To start play, an order card is revealed and read aloud. Then, on a signal, players grab pancakes from the random community stacks, place them on their griddles face down and then must flip them up to see what type of pancake they are. If they fall on the floor, they must be discarded (because surely you can’t serve pancakes off the floor to hungry customers!) Once you see what type of pancake it is, you place it facedown on the table in front of you. You can use whatever organization style you like…
Players need to remember where they keep their cooked pancakes and ring the bell as soon as they think they can fill the order. All players immediately stop when they hear the bell. Now, it’s time to check if the order is right. The player that hit the bell now chooses facedown pancakes from in front of him to fill the order, and then they are all flipped up. If correct, the player earns the order card as a point. All of their remaining cooked pancakes are discarded.
If the answer is wrong, that player sits out until the order is correctly filled. All of the pancakes which were correct from the first guess remain near the order; the other players merely have to finish the rest of the order correctly.
When an order is complete, all players who did not win the round get a chance to decide if they want to save any of their cooked pancakes or not. Of course, you aren’t allowed to look at any of them, so you have to remember where things are! Any discarded pancakes are put into the community pile and shuffled in before the next round.

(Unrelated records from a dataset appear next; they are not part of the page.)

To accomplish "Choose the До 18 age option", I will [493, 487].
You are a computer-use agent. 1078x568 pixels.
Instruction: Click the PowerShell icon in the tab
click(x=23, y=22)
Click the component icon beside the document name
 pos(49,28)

The game continues until someone has filled three orders correctly. That player wins.
My thoughts on the game
This is an interesting mix between dexterity and memory. And I’m not sure which of the two skills here was harder for me. Let me tell you – it’s not as easy as you think to flip these cardboard circles up and then catch them flat on the other side on your little black wooden skillet. Let’s just say that plenty of our pancakes ended up in the trash after they hit the floor! 🙂
The game here is simple enough; see the order, then race to flip over flapjacks until you find the ones that you need. The table ends up being a bit confusing as you start with facedown flapjacks in the supply, then you flip them over, and then once you discover them, you have to put them facedown somewhere else on the table. If you have enough players playing; this can lead to a fair bit of confusion with all the different facedown piles (and a trash pile) all on the table. Definitely figure out where you are going to put your cooked cakes – and make sure people don’t place their own cooked pancakes on top of your stacks – or else you’ll be quite surprised when you go to fill an order!

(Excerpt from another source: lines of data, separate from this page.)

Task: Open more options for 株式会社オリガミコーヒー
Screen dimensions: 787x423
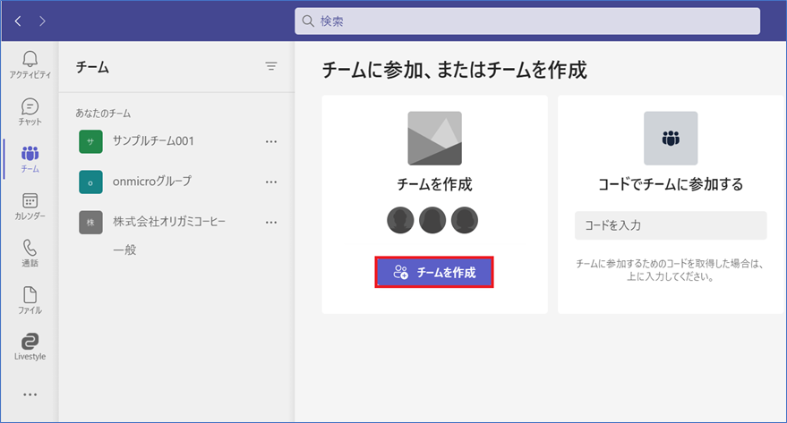Action: [x=271, y=222]
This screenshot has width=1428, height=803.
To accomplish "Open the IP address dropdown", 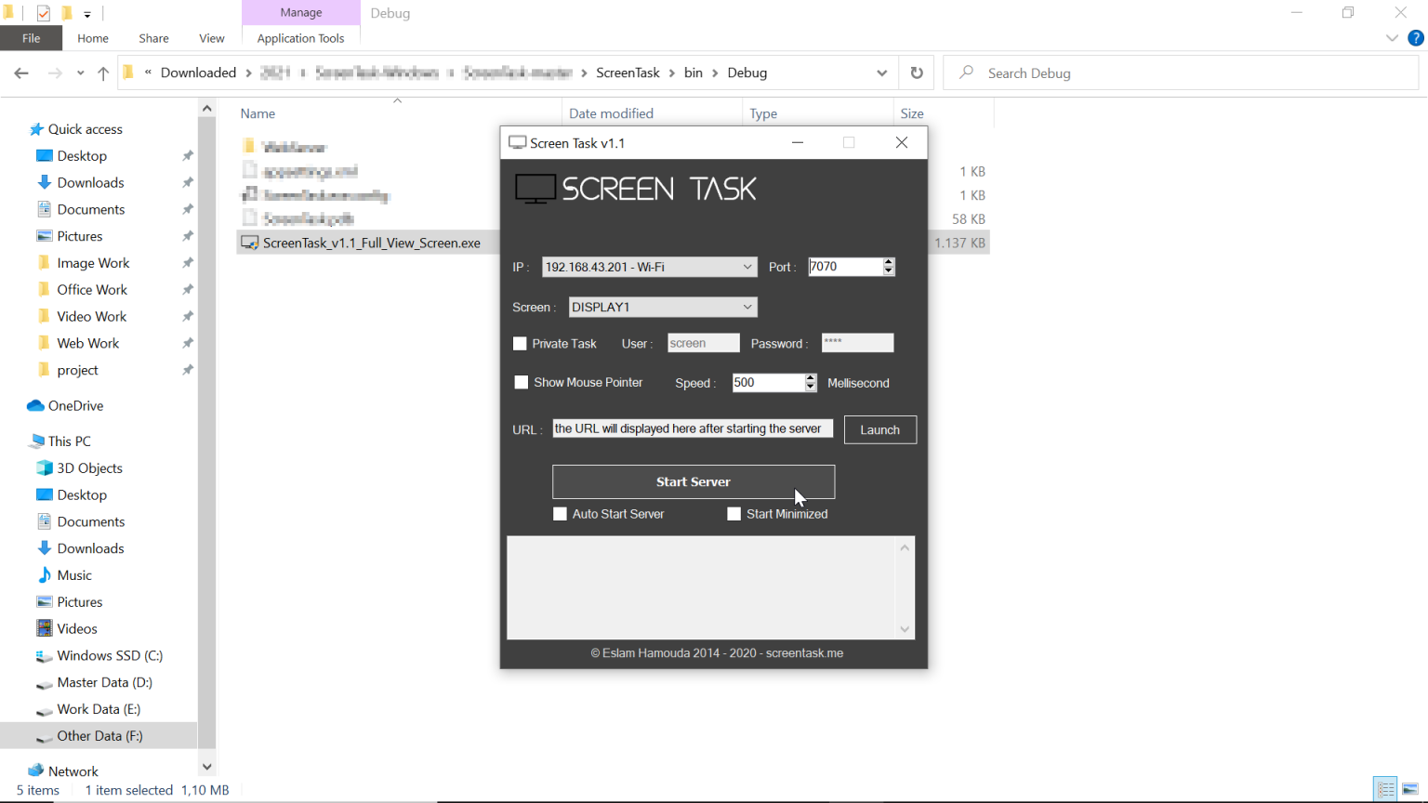I will pyautogui.click(x=748, y=267).
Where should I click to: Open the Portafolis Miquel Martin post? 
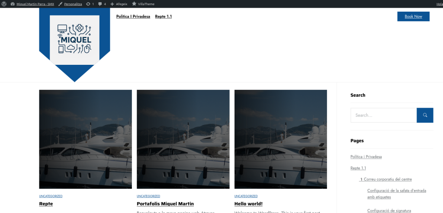(x=165, y=203)
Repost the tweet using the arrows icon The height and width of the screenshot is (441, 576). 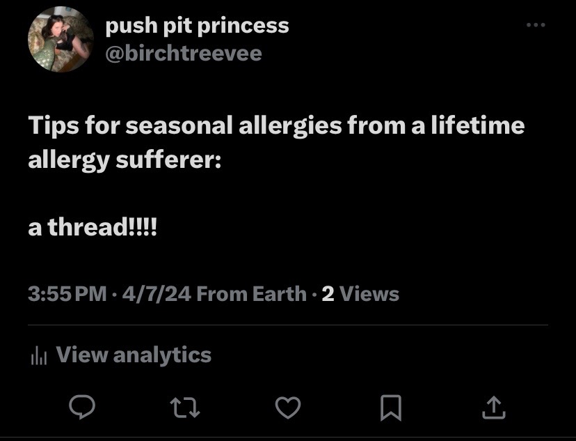[x=185, y=407]
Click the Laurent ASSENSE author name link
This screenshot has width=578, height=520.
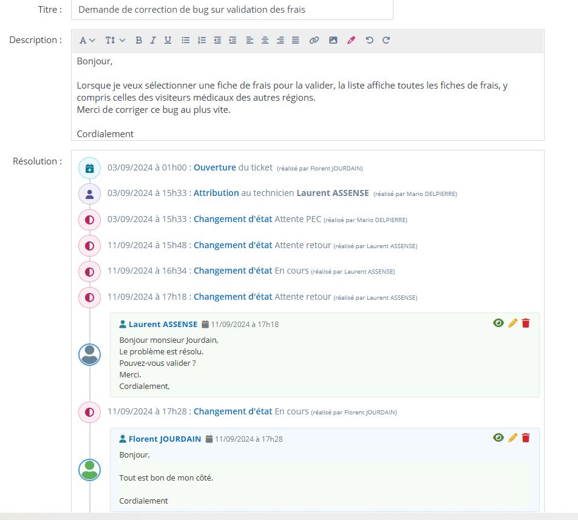163,324
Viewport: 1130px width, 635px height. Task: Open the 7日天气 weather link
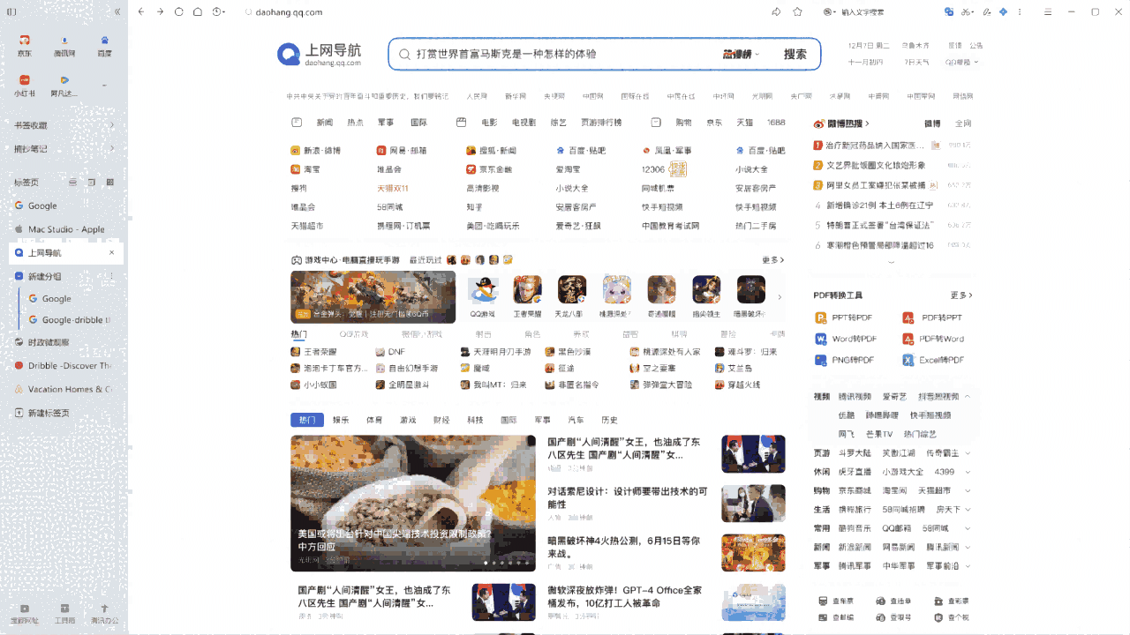click(x=917, y=61)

Speaking of filling an order, the rules around a partially filled order are pretty wonky; it says that the pancakes which fill part of the order correctly stay in play, and the next player only has to provide the missing pancakes. However, this happens nearly instantaneously, and often by multiple players – there’s not a good system for figuring out the timing here. It might almost be easier just to say that the order has to be filled in full by a single player.
But… the game is supposed to be about frenetic fun, and maybe for some, quibbles about the rules are less important. There is also a rare take-that pancake that makes an entire stack of pancakes moldy. We assume that you are to play this on an opponent (making it a totally random weapon) as opposed to playing it on your own pancakes (where it would be a totally random penalty). In the future, I’m probably just nerfing the moldy pancakes from the game as I’m not a fan of the random attack/penalty – the game is hard enough just trying to catch the blasted flipping flapjacks.
As you would expect, this is not a serious game. It about laughing and having fun; and if you’re lucky with your draw and flip – maybe you’ll finish an order too. We certainly had our share of laughs – and in the end, that’s probably what is best about game – that everyone has fun.